Tornou-se já um lugar comum a afirmação de que o jornalismo não pode ser isolado do meio social em que se desenvolve. Assim, obviamente, ele terá de ser diferente em Portugal do que é no Chile ou na Tailândia. Mas não é apenas a realidade envolvente que marca os vários tipos de jornalismo existentes. O jornalismo, nas suas muitas formas concretas, apresenta-se estreitamente vinculado a concepções políticas e sociais. Seja ele informativo ou opinativo, o jornalismo não pode ser uma actividade abstracta. Numa sociedade de classes está sempre, de maneira mais ou menos perceptível, ligado a uma determinada classe social, cujos interesses procura exprimir e defender. Parece-me útil, portanto, recordar que Portugal é hoje na Europa, a sociedade onde a luta de classes assume maior intensidade.

A objectividade absoluta, tão enaltecida como virtude em determinados manuais de jornalismo, é um mito. Sendo o jornalismo um espelho da vida, não há neutralidade possível perante os factos da vida, o seu fluir, a sua essência.
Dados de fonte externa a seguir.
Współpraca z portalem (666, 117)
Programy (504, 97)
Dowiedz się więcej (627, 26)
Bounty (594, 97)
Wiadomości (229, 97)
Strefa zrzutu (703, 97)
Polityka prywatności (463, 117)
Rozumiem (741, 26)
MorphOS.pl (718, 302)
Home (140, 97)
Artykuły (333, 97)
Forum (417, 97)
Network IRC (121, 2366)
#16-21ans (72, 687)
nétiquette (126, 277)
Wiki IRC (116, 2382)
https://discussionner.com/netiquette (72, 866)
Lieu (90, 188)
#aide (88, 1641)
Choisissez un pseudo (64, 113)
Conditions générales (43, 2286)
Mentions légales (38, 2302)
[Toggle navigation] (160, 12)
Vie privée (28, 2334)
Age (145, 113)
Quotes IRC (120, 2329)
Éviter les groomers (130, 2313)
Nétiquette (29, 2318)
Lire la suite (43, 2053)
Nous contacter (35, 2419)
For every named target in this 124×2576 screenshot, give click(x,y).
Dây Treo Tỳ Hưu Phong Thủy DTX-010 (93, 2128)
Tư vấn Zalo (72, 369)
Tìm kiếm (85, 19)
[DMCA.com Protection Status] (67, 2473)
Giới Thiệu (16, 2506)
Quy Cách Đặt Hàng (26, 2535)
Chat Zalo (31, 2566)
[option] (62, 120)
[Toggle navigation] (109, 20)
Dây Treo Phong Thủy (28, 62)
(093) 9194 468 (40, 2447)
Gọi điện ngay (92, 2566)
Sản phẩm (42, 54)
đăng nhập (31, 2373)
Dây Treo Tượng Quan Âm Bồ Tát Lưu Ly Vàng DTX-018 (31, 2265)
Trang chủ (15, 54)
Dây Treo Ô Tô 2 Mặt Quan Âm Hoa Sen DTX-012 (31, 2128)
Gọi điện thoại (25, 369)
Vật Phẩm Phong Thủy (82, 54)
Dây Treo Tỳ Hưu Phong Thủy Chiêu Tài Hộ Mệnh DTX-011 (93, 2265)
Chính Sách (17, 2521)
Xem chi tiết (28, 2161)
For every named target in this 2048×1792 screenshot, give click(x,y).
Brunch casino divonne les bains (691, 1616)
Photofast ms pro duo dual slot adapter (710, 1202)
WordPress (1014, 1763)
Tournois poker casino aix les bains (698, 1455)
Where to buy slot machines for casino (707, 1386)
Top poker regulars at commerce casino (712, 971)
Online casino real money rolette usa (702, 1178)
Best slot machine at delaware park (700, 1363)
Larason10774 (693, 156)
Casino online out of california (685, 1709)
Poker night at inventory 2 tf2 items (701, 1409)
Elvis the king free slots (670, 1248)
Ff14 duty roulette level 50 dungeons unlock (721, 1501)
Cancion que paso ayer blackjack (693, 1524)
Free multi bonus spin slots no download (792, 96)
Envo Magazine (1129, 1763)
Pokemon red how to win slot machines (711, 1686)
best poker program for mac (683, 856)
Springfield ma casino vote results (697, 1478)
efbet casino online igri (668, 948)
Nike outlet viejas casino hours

A resposta às questões inerentes aos objectivos e técnicas do jornalismo de opinião implica, pois, para mim, uma definição prévia clara. Não há jornalismo neutro. A própria opção profissional gera o comprometimento perante a sociedade. Sem compromisso – o que não significa escolha partidária – o objectivo e a essência do jornalismo não existiriam.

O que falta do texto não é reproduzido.